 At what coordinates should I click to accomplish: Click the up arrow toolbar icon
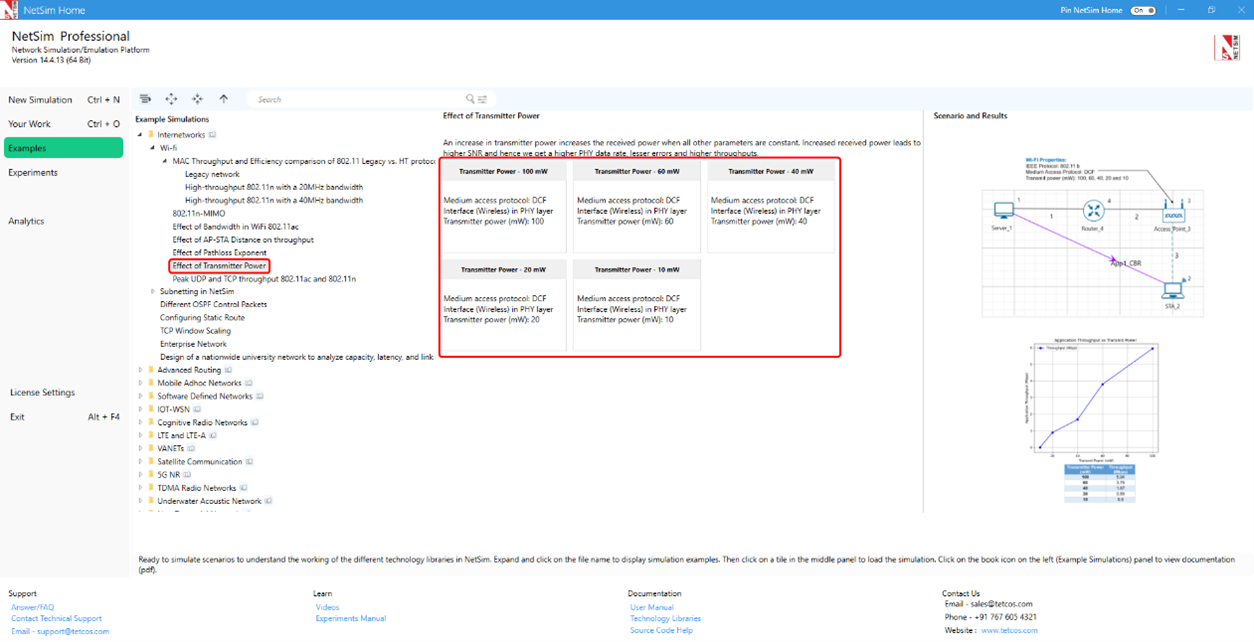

========

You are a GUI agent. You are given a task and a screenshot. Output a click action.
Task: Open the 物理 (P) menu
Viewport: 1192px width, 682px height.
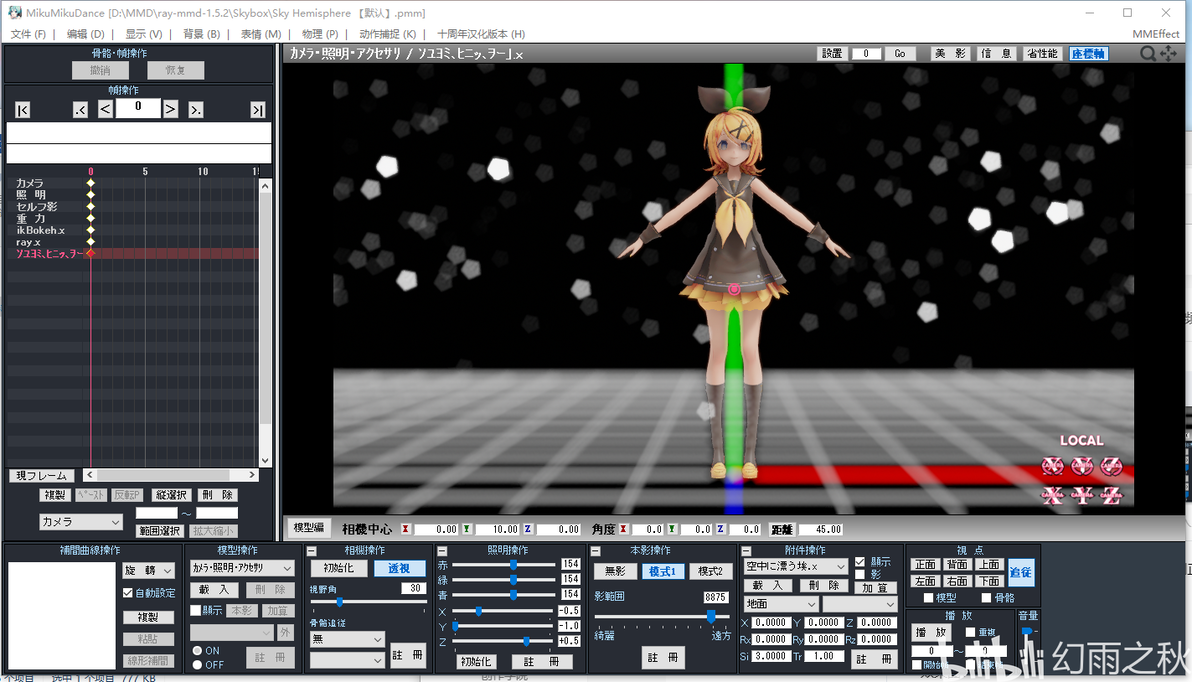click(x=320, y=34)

========

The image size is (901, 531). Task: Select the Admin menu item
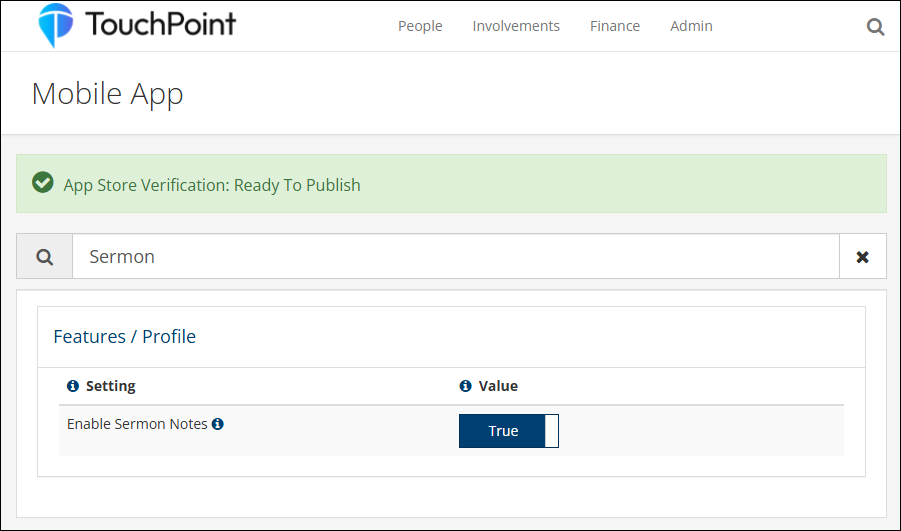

========

**WORK TO BE COMPLETED:**
Show all lines above holding "menu".

**ANSWER AREA:**
Task: Open the 物理 (P) menu
The image size is (901, 531). Task: Select the Admin menu item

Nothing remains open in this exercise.